Coronaviruses (CoVs), comprise four species which divided into a-, β-, d- and γ-coronaviruses [1]. SARS-CoV-2 or synonymously known as (COVID-19) considered a distinct species of β-coronaviruses that infect the whole world with pathogenic viral pneumonia [1- 12] that results in a noteworthy threat to the community health [1]. SARS-CoV-2 is a positive single RNA strand with an external envelope, and gene sequence ranging from 26.0 to 32.0 kilobases [13- 15]. Coronaviruses (CoVs) consist of two distinguishing proteins; the first category is structural proteins which include Nucleocapsid (N), Spike (S), Membrane (M), and hydrophobic Envelope (E) that covers the entire coronavirus surface [16]. The second category is non-structural proteins which comprise RdRp (nsp12) and proteases (nsp3 and nsp5) [6,17]. The transmembrane Spike (S) glycoprotein gives rise to homotrimers projecting from the viral envelope [18] and stimulates virus entrance into the host cell receptors [19,20] in addition to promoting the association of the viral and host receptors [21]. Respiratory blobs and close contact in overcrowded associations are conventional transmission facilities for SARS-CoV-2 [22]. on February 5th, 2020, the first high-resolution crystal structure of SARS-CoV-2 protease released on Protein Data Bank (PDB) Doi: 10.2210/pdb6lu7/pdb [19,23,24]. On 3rd March 2020, 6y84 was designated as SARS-CoV-2 protease with unbonded active site DOI: 10.2210/pdb6y84/pdb.

Currently, medical research continues instantly to identify active antiviral inhibitors that may help to hinder the pandemic spreading of the viral infection. However, no licensed therapeutic vaccine or drug has been targeted till our current times [2,19,25,26]. As a result, the instant approach depends on the utilization of computational methods of bioinformatics, combined structure-assisted drug design, and drug screening [2,27], as well as the establishment of predictive 3D protein structures of SARS-CoV-2 to recognize new inhibiting vaccine for SARS-CoV-2 protease [23,28].

Methods of computer-aided drug discovery have arisen as potent tools in the drug discovery process and have been used lately to study protein-drug/ protein-protein interactions and to identify protein inhibitors [29-31]. The targeting of a potent drug into an approved drug is a time-consuming process. Consequently, a set of computational approaches such as molecular docking, virtual screening, binding free energy evaluation, and molecular dynamics simulation, serves as excellent alternatives for recognizing potential drug agents from compound databank [32]. Cava et al. used in silico gene expression profiles to investigate the mechanism of the Angiotensin-Converting Enzyme 2 (ACE2) using the documented potential drug agents for COVID-19 [33]. Wang et al. investigate the antiviral drugs with high binding affinity against 3CLpro through conducting the virtual screening of the used drugs in clinical trials [34]. Zhang et al. identify potential SARSCoV-2 inhibitors through conducting in silico screening approach for traditional Chinese drugs [35]. Liang et al. conducted a molecular dynamic simulation to validate the binding affinity of a-ketoamide inhibitors to the SARS-CoV-2 main protease.

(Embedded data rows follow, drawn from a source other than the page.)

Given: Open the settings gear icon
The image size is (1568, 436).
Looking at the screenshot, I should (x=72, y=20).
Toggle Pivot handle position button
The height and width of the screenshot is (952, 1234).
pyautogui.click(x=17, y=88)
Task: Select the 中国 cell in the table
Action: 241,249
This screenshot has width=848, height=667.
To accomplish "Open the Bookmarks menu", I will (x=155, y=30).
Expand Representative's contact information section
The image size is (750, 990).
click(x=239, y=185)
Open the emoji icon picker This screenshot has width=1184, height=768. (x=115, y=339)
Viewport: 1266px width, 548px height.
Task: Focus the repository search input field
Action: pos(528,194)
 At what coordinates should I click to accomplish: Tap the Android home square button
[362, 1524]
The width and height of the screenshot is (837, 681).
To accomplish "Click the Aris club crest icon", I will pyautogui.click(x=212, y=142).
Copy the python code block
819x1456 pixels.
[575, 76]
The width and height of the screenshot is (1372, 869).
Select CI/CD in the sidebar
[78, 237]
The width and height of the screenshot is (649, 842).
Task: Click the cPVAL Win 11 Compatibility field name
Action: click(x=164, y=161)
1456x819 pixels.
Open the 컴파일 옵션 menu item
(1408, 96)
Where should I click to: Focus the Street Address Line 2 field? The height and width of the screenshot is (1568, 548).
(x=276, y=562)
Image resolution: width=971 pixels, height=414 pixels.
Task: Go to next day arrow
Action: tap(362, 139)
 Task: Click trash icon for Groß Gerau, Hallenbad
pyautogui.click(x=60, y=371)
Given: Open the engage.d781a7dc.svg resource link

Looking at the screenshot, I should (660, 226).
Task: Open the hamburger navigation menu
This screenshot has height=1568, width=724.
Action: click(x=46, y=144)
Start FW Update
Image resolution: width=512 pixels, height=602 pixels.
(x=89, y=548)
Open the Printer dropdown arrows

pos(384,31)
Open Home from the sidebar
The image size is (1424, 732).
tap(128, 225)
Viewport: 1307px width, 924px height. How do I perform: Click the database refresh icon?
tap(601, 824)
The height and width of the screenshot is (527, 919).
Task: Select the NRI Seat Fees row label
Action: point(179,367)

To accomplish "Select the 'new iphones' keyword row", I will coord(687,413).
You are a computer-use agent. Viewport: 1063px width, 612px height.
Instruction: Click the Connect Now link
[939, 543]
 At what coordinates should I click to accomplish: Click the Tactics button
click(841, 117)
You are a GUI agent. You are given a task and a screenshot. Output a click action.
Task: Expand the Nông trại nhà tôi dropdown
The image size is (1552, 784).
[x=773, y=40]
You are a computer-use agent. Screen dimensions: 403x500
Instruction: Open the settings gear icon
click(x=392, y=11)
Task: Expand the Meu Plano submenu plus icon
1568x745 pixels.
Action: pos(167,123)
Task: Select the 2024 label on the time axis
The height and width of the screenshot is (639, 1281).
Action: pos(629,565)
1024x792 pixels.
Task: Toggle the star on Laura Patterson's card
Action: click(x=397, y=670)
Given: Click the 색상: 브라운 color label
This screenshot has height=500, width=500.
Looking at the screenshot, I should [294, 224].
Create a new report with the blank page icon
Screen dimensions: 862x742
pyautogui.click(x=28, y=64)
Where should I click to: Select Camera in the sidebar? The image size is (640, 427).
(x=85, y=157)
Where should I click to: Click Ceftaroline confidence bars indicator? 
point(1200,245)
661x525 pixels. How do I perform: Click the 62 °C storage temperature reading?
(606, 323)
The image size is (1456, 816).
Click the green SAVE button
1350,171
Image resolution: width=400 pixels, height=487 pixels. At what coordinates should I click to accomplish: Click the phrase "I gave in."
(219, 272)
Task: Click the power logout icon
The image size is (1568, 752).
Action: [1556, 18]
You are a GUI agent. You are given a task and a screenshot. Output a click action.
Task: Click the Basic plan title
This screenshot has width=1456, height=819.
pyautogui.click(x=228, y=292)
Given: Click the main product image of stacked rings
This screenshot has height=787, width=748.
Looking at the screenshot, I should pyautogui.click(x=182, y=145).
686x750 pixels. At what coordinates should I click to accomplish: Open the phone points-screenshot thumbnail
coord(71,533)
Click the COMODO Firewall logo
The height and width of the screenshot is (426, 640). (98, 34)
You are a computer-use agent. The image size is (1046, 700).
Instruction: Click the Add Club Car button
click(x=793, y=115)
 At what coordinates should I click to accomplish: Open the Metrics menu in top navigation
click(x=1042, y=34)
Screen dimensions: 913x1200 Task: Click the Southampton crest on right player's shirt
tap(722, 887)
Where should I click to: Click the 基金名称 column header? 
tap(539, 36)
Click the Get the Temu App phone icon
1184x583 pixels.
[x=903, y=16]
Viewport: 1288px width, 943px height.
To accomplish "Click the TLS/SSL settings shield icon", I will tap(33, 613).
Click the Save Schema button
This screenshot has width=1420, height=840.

In the current study, molecular docking simulation was conducted on polysaccharides derived from the extract of Portulaca oleracea to assess their ability to inhibit the SARS-CoV-2 protease. Portulaca oleracea (duckweed) is an annual succulent in the Portulacaceae family with slight hogweed or parsley which may reach 16 inches in height [36]. Molecular docking permits rapid screening of the sequences of amino acid through many coronaviruses’ species such as SARS-CoV-2 [23,37]. The reported docking data were promised and suggest a potential inhibition against the newly pandemic COVID-19 from the currently accessible natural plants [19].

Methods and Reagents

All the reported ligands were built up through the builder module in the docking software, subjected to energy minimization before the commencement of the docking study, then saved as an MDB file in the docking database [25]. The selected ligands comprise the polysaccharides derived from the Portulaca oleracea extract. Table 1 summarizes the structure of the compounds used for molecular docking simulation.